Utility of Immunohistochemistry in the Diagnosis of Pleuropulmonary and Mediastinal Cancers
Introduction to Immunohistochemistry (IHC) in Thoracic Tumors
Context: IHC is an essential tool for classifying pleuropulmonary and mediastinal cancers, aiding therapeutic decisions and prognostic predictions.
Objective: Enhance diagnostic accuracy and classification of pleuropulmonary neoplasms using IHC.
Data Sources: Literature review, personal practice experience, and research data.
Conclusion: Proper selection of IHC panels significantly aids in diagnosing primary pleuropulmonary neoplasms and differentiating them from metastatic tumors.
Advances in IHC Techniques
Emergence of Novel Markers:
Improved sensitivity and specificity in diagnostics due to new tumor-associated biomarkers.
Development of better monoclonal antibodies and staining techniques.
WHO Classifications: Introduction of IHC in the 2015 and 2021 WHO classifications of lung cancer emphasizes its importance in routine practice, particularly for poorly differentiated tumors.
Key Applications of IHC for Pleuropulmonary Tumors
Differentiation between Adenocarcinoma (ADC) and Squamous Cell Carcinoma (SCC):
ADC is more likely to harbor driver genetic alterations than SCC.
Distinguishing between ADC and SCC is crucial for therapeutic decisions, necessitating the use of IHC.
Commonly Used IHC Markers:
For ADC: TTF1, Napsin A, both positive in 85-90% of cases.
For SCC: p40, p63, CK5/6. Over 90% positivity in SCC cases.
Detailed Marker Analysis
TTF1 and Napsin A
TTF1:
Nuclear positivity suggests lung ADC. Monoclonal antibodies 8G7G3/1 (specific for ADC) and SPT24 (more sensitive) are commonly used.
Napsin A: Useful secondary marker recommended after TTF1, with some overlap in positivity in other organ ADCs.
Challenges with Mucinous ADC:
Many cases negative for TTF1/napsin A; role of CK20 and CDX2 in distinguishing sources of mucinous tumors.
IHC in Neuroendocrine Tumors (NETs)
Classification of NETs: High-grade small cell lung carcinoma, large cell neuroendocrine carcinoma, and carcinoid tumors.
Key IHC Markers: Chromogranin A, synaptophysin, CD56, and recently recognized INSM1.
Diagnostic Confirmation: A combination of these markers is recommended for confirming NET diagnoses.
IHC for Undifferentiated and Uncommon Pulmonary Cancers
Large Cell Carcinoma (LCC): Diagnosis requires exclusion of other types; negative staining for both ADC and SCC markers is necessary.
Sarcomatoid Carcinoma: Requires adequate IHC workup to differentiate from spindle cell tumors.
Thoracic SMARCA4-Deficient Undifferentiated Tumor: Highly aggressive, primarily affecting younger patients.
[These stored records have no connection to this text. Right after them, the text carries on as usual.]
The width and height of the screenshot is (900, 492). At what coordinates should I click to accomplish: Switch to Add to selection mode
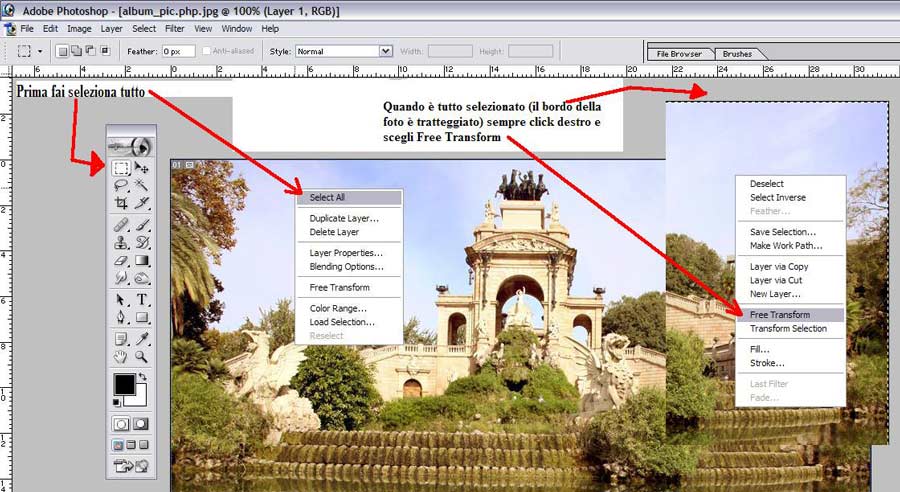75,51
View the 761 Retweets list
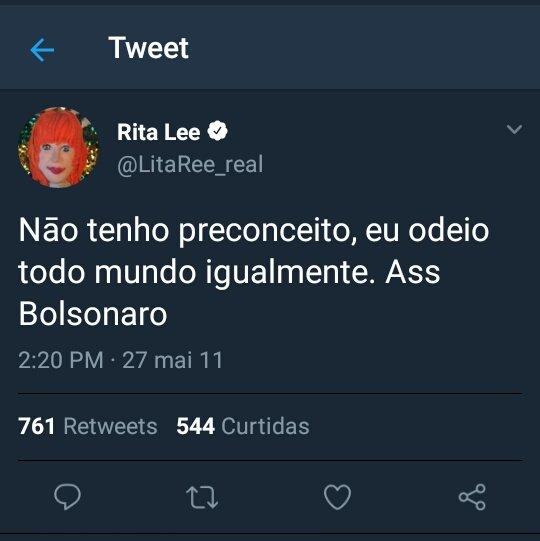Screen dimensions: 540x541 tap(88, 426)
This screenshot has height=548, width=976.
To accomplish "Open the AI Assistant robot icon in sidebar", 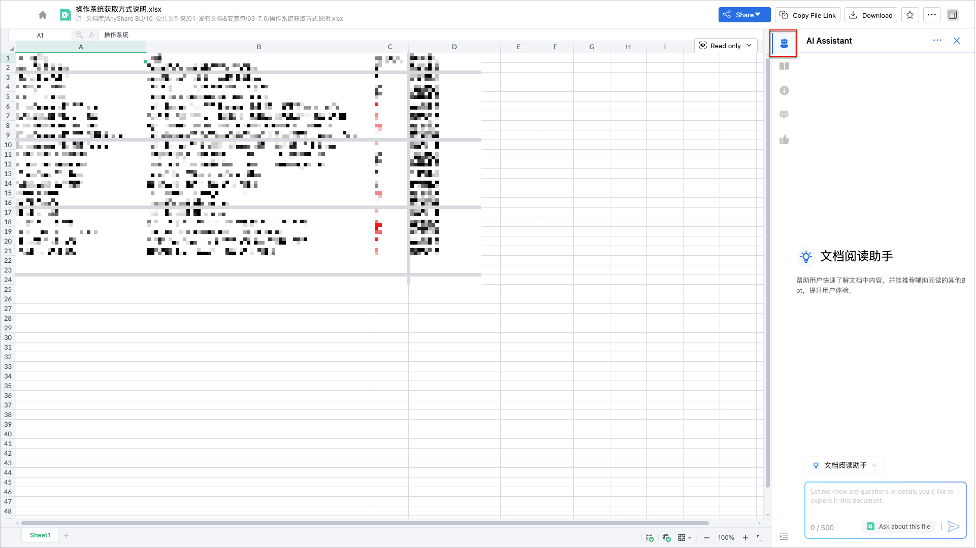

Key markers include loss of SMARCA4 and expression of SOX2.
IHC for Differentiation of Primary from Metastatic Lung Carcinomas
Importance of Distinction: Identifying metastatic lung tumors requires a panel of markers including TTF1 and napsin A, supplemented by specific organ markers like GATA3 for breast tumors.
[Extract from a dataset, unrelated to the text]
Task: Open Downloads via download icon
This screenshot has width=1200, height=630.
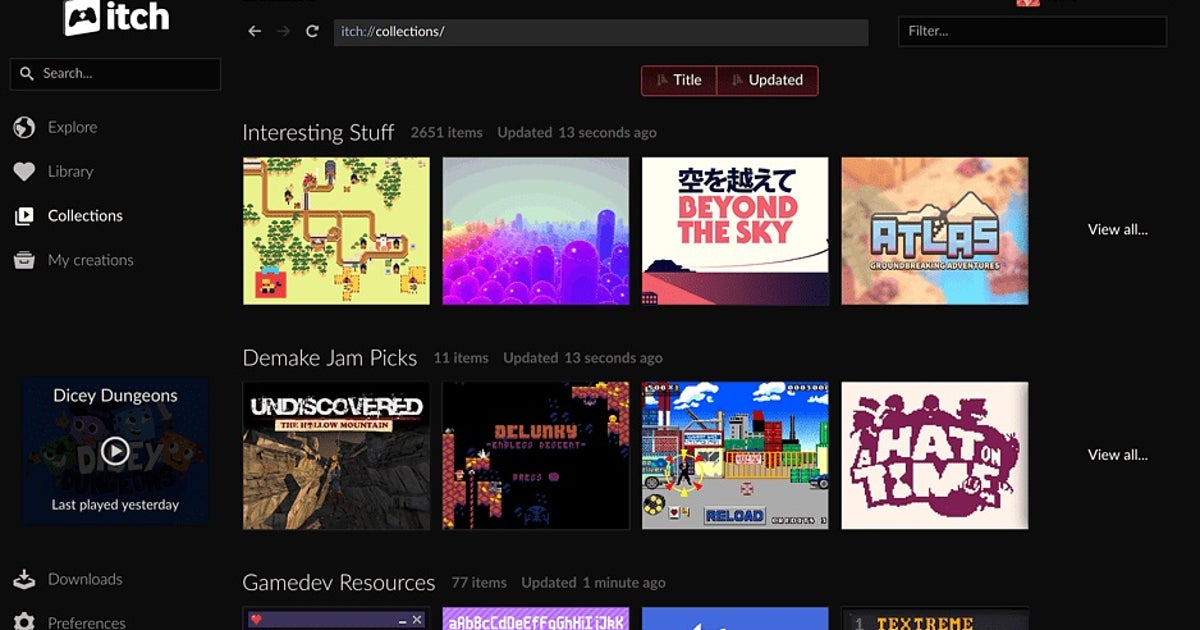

Common Challenges: Overlapping expression patterns between primary and metastatic cancers, particularly with mucinous adenocarcinomas.
Mesothelioma Diagnosis via IHC
Primary Diagnostic Tools: Assessment of morphologic features along with IHC is essential for diagnosing malignant mesothelioma (MM).
Key IHC Markers: Calretinin, podoplanin, and loss of BAP1 are critical for differentiating MM from reactive mesothelial proliferations.
Differentiation from Metastatic Tumors: A comprehensive marker panel is required to accurately interpret between MM and metastatic carcinomas.
Conclusion
Importance of IHC: IHC parameters significantly enhance the diagnostic accuracy for pleuropulmonary and mediastinal tumors, essential for personalized medicine in current clinical practices.
Future Directions: Continued development in IHC markers and methodologies will likely improve diagnostic standards.